7 Nisan 2022 tarihli ve 31802 sayılı Resmi Gazete’de yayımlanan “Ümit Karaduman Başvurusu”nun konusu, tutuklu olan başvurucuya gelen veya başvurucunun gönderdiği mektupların UYAP sistemine kaydedilmesinin özel hayata saygı hakkı ve haberleşme hürriyetinin ihlal edildiğine ilişkindir.

Somut olayda başvurucu, silahlı terör örgütüne üye olma suçundan dolayı tutuklu bulunmaktadır. Başvurunun konusunu oluşturan uyuşmazlık ise Ceza ve Tevkifevleri Genel Müdürlüğünün 10.10.2016 tarihli genelgesinden kaynaklanmaktadır. Genelgeye göre, infaz kurumunda bulunan hükümlü ve tutukluların resmi makamlara veya savunması için avukatına verdiği kapalı zarf içindeki mektup ve fakslar hariç olmak üzere tüm dilekçelerin taranmak suretiyle UYAP sistemine kaydedilecektir. 

Başvurucu kendisinin gönderdiği ve kendisine gelen mektupların UYAP sisteminden silinmesi talebiyle Tekirdağ 2. İnfaz Hakimliğine başvurmuştur. Ancak bu başvuru 5275 sayılı Ceza ve Güvenlik Tedbirlerinin İnfazı Hakkında Kanunun m. 68/2 nedeniyle işlem yapıldığını ve bu durumun Anayasaya aykırı olmadığı belirtilerek reddedilmiştir.

Başvurucu tarafından söz konusu karara karşı yapılan itiraz ise Tekirdağ 2. Ağır Ceza Mahkemesinin 04.06.2020 tarihli kararı ile reddedilmiştir.

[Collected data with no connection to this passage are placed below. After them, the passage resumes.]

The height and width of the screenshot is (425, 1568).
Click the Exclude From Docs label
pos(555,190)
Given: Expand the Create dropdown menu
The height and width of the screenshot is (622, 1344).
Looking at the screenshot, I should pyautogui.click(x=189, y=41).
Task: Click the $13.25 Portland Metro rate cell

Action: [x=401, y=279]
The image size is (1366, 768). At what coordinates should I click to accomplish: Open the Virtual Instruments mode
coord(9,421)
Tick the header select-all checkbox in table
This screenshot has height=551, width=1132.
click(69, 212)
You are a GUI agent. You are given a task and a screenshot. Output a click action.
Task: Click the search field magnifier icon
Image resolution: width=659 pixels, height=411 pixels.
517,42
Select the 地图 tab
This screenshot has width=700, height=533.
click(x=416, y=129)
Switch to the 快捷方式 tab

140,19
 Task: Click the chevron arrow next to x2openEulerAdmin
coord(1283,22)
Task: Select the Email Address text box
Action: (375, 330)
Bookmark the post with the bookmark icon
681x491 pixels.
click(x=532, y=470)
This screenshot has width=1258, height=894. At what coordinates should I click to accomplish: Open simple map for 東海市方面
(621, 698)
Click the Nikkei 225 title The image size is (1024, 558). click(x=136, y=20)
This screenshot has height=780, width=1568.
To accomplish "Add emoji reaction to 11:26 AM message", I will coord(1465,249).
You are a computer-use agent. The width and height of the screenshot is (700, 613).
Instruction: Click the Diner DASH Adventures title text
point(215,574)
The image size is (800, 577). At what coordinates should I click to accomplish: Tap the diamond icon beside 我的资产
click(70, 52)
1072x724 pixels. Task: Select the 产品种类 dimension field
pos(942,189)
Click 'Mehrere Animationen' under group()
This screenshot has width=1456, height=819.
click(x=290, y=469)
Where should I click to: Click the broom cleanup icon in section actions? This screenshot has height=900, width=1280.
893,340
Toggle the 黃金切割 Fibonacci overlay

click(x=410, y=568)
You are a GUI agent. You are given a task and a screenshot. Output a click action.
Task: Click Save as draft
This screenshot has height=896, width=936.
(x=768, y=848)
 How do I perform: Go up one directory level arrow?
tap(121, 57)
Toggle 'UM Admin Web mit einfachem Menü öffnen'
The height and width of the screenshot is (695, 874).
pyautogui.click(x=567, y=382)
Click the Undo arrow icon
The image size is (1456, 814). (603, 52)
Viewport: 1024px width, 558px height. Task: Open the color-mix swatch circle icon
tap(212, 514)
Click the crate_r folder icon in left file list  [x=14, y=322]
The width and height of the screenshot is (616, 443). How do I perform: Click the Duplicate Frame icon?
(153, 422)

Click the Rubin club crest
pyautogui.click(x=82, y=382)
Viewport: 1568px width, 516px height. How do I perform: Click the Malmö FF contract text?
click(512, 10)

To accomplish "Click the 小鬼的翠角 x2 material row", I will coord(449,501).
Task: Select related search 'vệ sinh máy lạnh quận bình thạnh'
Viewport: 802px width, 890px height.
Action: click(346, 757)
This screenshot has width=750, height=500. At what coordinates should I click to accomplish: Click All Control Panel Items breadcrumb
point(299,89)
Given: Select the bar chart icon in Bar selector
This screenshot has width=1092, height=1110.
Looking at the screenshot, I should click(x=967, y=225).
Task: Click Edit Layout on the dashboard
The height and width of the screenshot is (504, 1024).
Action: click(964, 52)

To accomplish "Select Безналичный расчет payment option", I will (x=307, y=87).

Bunun üzerine başvurucu olağanüstü hâl (OHAL) kapsamında getirilen uygulamanın, OHAL sürecinin sona ermesine rağmen devam ettirildiğini, bu suretle de;

-Mektuplarının meşru dayanağı olmaksızın süresiz olarak UYAP sistemine kaydedilmesi nedeniyle özel hayatın gizliliğinin ve masumiyet karinesinin,

-Söz konusu uygulamanın sonlandırılması amacıyla yaptığı başvuruların ilgili makamlar tarafından gerekçesiz şekilde reddedildiği ya da sonuçlandırılmaması nedeniyle de adil yargılanma hakkının,

-Mektupların sakıncalı olup olmadığına bakılmaksızın UYAP sistemine kaydedilmesinin kanuni dayanağı olmadığını bununla birlikte kişisel verilerinin bu şekilde işlenmesinin idarenin keyfi kullanımına açık olduğu nedeniyle özel hayatın gizliliği ve haberleşme hürriyetinin ihlal edildiğini ileri sürerek Anayasa Mahkemesine bireysel başvuruda bulunmuştur.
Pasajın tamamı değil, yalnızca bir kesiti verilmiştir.